3.2 Legacy Additive Scoring

If normalizeScoring is disabled in config, Gitmit falls back to raw score aggregation:

  1. Branch name hints: +3 to matching action.
  2. Diff-stat ratio: +2 to feat or refactor.
  3. Keyword scoring: per-action weights are added directly.
  4. Multi-file patterns: +3 or +4 to relevant actions.

4. Scope Selection

  • Single topic → that topic
  • Single directory → directory name
  • 2–3 topics → combined scope (sorted)
  • Many topics → most common or core
  • Commit history can override scope when consistent across recent commits

5. Template Selection & Scoring

Location: internal/templater/templater.go

  1. Template group resolution: action → template group (A/M/D/R/DOC/SECURITY/MISC).
  2. Topic match: exact → fuzzy → _default.
  3. Template scoring:
    • Base score 1.0
    • +2.0 for matching detected patterns
    • +1.5 for using detected symbols
    • +1.0 for meaningful purpose placeholders
    • +0.5–1.5 for file-type relevance
    • +1.0 for major change templates
    • -0.5 for generic templates when specifics exist
  4. History de-dup: recent messages are avoided when possible.

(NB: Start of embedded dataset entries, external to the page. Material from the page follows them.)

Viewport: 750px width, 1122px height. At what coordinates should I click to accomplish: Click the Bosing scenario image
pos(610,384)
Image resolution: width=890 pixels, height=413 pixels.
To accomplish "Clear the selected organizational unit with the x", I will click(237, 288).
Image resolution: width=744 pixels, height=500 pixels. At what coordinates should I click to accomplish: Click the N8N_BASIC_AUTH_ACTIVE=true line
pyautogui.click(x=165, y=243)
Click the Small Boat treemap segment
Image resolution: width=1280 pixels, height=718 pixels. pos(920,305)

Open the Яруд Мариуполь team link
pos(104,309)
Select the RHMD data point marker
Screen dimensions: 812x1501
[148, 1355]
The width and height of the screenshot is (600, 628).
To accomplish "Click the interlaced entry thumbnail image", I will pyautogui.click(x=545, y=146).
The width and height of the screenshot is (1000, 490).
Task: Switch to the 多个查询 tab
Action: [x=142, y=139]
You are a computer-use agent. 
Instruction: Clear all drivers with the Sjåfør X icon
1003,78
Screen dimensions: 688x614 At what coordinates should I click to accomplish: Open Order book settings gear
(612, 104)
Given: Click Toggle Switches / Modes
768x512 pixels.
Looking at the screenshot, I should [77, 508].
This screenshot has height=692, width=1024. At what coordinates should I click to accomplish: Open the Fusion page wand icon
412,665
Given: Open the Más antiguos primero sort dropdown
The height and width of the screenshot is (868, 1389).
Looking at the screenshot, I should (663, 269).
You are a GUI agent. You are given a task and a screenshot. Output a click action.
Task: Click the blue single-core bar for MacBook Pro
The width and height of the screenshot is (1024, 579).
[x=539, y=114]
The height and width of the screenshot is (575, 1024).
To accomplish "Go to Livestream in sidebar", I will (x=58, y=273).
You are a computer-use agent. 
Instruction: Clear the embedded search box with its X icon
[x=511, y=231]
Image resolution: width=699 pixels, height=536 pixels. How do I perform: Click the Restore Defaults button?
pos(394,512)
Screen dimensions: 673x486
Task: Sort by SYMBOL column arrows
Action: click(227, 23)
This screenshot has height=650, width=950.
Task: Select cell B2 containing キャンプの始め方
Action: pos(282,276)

The highest-scoring template is selected, and placeholders ({topic}, {item}, {purpose}, {source}, {target}) are replaced.

6. Alternative Suggestions (Diversity Algorithm)

When regenerating suggestions:

  • Used messages are filtered out.
  • Similarity is computed using:
    • Word-level Jaccard similarity (60%)
    • Character position matching (40%)
  • A diversity bonus favors less similar suggestions.
  • A small random factor introduces controlled variation.

7. Configuration Influence

Location: internal/config/config.go + docs/CONFIGURATION.md

Configuration can adjust:

  • Topic mappings
  • Keyword mappings and weights
  • Diff-stat thresholds
  • Project-specific defaults

This allows the algorithm’s weighting to be tuned without code changes.